WHEN Mohammad Amir took his fifth wicket at Lord's on Friday, he dropped to his knees and kissed the most hallowed turf in cricket.
The most hallowed turf in sport, perhaps. It was a kiss of BETRAYAL. A betrayal of the sport's soul by a young man corrupted by greed.
A betrayal of a troubled nation beset by problems, grappling with the harrowing effects of a natural tragedy.
Think that is an exaggeration? Think again. In a time of human devastation, cricket was an escape for the people of Pakistan. While their performances were strangely inconsistent - maybe we now know why - there were moments when the spirit of this team was admired back home and in England, their ups and downs in this series a reflection of the turbulent times four thousand miles away.
It turns out that spirit can be bought, those ups and downs conducted by high-rolling gamblers.
And to think we gave this team house room when security fears robbed their nation of hosting the sport they love with an unrivalled passion.
While the world unites to gather millions of pounds in support of the relief effort, while those whose lives were washed away by floods scramble to save the last material vestiges of their existence, their cricketers - icons of society, shafts of light in dark times - try to make a fast buck out of a noble game.
In the process, they have brought shame on a sport once the epitome of honour. The actions of these few have stained cricket for ever.
How long before we can again watch a Pakistani cricket team and believe? Believe the myriad dropped catches are down to human error rather than human avarice? Believe that astonishing comebacks such as the one pulled off by Australia in Sydney earlier this year are part of cricket's tapestry of miracles rather than stone-cold scams?
Think also of the collateral damage. Every wicket taken against Pakistan by striving Englishmen, every run scored, every victory achieved, is meaningless. When Stuart Broad clipped a shot through midwicket on Friday afternoon, it was the moment of his young life.
A century - his first in Test cricket, his first in professional cricket - at the home of the game.

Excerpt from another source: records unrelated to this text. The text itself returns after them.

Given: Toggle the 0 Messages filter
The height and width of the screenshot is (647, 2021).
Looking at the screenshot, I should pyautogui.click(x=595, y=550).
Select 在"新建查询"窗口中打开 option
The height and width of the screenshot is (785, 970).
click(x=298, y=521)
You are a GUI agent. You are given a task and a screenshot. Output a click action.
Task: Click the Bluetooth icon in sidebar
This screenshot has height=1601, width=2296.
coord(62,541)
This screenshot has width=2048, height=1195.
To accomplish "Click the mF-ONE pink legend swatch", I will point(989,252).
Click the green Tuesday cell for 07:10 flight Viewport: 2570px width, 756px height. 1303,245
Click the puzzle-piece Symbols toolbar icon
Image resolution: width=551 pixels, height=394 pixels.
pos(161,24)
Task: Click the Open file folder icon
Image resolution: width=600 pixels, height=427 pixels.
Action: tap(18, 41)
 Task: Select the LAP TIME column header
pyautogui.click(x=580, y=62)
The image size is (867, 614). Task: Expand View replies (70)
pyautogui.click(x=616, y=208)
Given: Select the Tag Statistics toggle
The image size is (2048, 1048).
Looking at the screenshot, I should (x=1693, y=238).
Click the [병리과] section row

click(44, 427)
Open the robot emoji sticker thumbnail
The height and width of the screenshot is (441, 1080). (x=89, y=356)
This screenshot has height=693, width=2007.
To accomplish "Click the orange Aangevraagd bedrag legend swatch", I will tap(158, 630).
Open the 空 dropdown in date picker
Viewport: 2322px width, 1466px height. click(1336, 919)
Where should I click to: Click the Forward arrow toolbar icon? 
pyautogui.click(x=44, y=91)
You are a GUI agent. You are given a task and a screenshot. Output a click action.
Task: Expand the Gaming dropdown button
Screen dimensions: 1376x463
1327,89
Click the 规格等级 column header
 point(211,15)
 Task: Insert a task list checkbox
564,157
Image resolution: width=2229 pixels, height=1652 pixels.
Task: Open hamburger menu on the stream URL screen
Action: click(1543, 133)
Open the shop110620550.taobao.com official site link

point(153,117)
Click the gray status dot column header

Scoring at Wembley, holing a winning putt at St Andrews, serving out for the title at Wimbledon. It was up there with them.
Now, it means nothing.
But this is not just about crushing our belief in the integrity of cricket. They have not just betrayed the game's soul, they have betrayed sport. Full stop. They have poisoned the very essence of it.
It is another - and, by far the most damning - piece of evidence that cheating is now endemic in top-level sport.
One of the news paper listened to John Higgins boast how he could rig a snooker match for a few grand. Match-fixing allegations swirl around the lesser leagues of European football.
Crashgate and Bloodgate might not have been at the behest of illegal gambling syndicates or bent bookies but they drip- drip into the public consciousness.
When players cheat in any sport, they besmirch their fellow sportsmen around the world.
If we watch a crucial putt missed, we might just wonder. An own goal in the dying seconds of a game or a dart landing the wrong side of victory? Hhhmm.
Genuine slings and arrows of sporting misfortune... or despicable acts perpetrated by people having their strings pulled by gambling puppeteers?
Betting in sport is a juggernaut that cannot be halted. It will always bring with it crime and corruption.
The thing that sporting authorities can do is ban offenders for life. The News of the World has pursued them, sporting authorities should do likewise. And when caught, no pussy- footing around, no two-year suspension slaps on wrists.
The multitudes around the world who love sport have got to be able to believe in its integrity.
Fixing games destroys the fundamental principle of sport. Those guilty of it should be banned for life.